Call Quality/Media issues are typically related to media handling and related protocols. This could be a result of problems with the customer equipment, the ConnexCS configuration, the carrier, or the far-end. Common issues related to the media stream can include choppy or robotic voice, echo, one-way audio, static, and anything else relating to the quality of a call that's in session.

Check for known issues

Before troubleshooting any issue, please check our Status Page. We monitor 45+ metrics on each of our 30+ RTP servers. In the odd event that we experience media issues, it's possible that the problem has already been reported here, saving you and your customer from diagnosing the issue.

Standard Media Troubleshooting

Check the SIP Headers & SDP Body If you have one-way audio, check the SDP (Session Description Protocol) body for compatible codecs and Network Address Translation (NAT) which may be causing problems.

Check Firewalls Check to see if there are any firewalls in place that is blocking the calls. It's important to remember that your media doesn't flow through the same server as your SIP.

Ensure you have the best media zone Ensure to use the media server that is close to your customer or carrier.

Change the media zone It's possible that there are latent / lossy connections between your customer and the media servers. Try changing the media server (Customer > Routing > Media > Media Proxy).

Try sending the media direct Set the media server as direct to let your media flow from your customer directly to your carrier, bypassing ConnexCS. If the issue persists, it's with either the customer or the carrier or the far-end.

Warning

If your customer (or carrier) is behind a NAT (and you change the media to Direct), ConnexCS won't be able to correctly perform Far-End-NAT Traversal, making the problem worse.

Danger

If the SIP packets and/or RTP endpoints are investigated, sending media direct exposes your carrier's identity to your customer and vice versa.

Echo Test Use our class 5 features to setup an Echo Test. When dialled, all audio spoken is echoed back. This can be a quick way of checking a customer's audio quality.

RTCP Metrics If you enable RTCP on your customer and carrier, meta data about the RTP stream (packet counters, round trip time) is exchanged. This information is available in the logging page of the call. These graphs can help to identify the problems.

User Latency If the UAC is connecting by SIP Auth directly to ConnexCS, it's possible to view latency graphs. For this make sure to enable the SIP Ping from Customer > Auth > NAT / SIP Ping > Enabled. Also, ensure to deselect the "Disable UAC Ping" in your Server.

Advanced Media Troubleshooting

ConnexCS Circuit Test Setup ConnexCS to perform automated circuit tests. A call is sent outbound and can complete a full circuit, as well as testing other metrics, select MOS. This is a measure of audio quality, a long running test can notice trends even before your customers do.

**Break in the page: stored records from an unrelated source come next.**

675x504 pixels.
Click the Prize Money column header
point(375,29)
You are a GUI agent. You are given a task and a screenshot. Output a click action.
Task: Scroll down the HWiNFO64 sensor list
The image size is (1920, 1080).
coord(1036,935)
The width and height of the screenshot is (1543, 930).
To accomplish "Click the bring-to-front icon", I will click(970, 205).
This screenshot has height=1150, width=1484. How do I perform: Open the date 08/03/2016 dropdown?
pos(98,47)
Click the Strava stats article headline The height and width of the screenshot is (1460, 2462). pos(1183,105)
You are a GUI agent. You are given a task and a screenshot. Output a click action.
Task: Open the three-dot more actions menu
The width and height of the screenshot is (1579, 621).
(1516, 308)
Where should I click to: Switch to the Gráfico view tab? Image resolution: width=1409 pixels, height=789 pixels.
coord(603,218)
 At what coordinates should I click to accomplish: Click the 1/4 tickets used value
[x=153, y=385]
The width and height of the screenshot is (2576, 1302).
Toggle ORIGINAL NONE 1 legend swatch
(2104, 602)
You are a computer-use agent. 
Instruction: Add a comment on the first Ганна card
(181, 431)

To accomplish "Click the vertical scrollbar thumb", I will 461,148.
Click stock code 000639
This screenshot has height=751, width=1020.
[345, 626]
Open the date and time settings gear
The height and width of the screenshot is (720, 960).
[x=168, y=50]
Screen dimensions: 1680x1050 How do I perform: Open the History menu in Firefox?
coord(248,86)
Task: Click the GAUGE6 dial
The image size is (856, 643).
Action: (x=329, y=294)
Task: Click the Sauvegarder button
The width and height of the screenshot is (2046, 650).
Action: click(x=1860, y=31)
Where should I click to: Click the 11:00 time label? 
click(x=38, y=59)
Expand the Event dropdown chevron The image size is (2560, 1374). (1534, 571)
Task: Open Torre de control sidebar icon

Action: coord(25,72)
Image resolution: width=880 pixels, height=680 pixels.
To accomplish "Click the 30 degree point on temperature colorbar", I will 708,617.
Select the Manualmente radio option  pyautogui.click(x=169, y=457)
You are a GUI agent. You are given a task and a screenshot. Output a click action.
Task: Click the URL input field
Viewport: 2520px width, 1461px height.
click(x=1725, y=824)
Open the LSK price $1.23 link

Modified Ping (Linux) If the endpoint responds to the ping message, you can tweak the regular ping to make it behave like an RTP Packet. This helps to debug connections further. Make the following settings to roughly simulate SIP packets (ulaw) and you can tweak these parameters as required to achieve your ideal test scenario.

ping 1.2.3.4 -s 160 -t 200 -i 0.02 -f
-t 200 [allowed round trip time]
-s 160 [bytes per packet]
-i 0.02 [how frequently to send packets (50 / second)]
-f [display output as .]

Warning

Trace Route (tracert / mtr) are great tools for checking the IP route. They're not made to analyse RTP packet loss. Also, intermediate hops DON'T prioritize Internet Control Message Protocol (ICMP) packets, therefore they shouldn't be used as a method to debug media issues.

Smokeping / long running pings An additional part of your arsenal for identifying trends outside ConnexCS may be to setup a long standing Ping in your monitoring environment to your customers / carrier equipment. This can identify long term trends in customer / carrier latency. There are also plenty of SaaS ping monitoring systems such as Pingdom.

Call Recording / Packet Capture Enable call recording on ConnexCS and capture packets either on the customer or the carrier. Compare the results.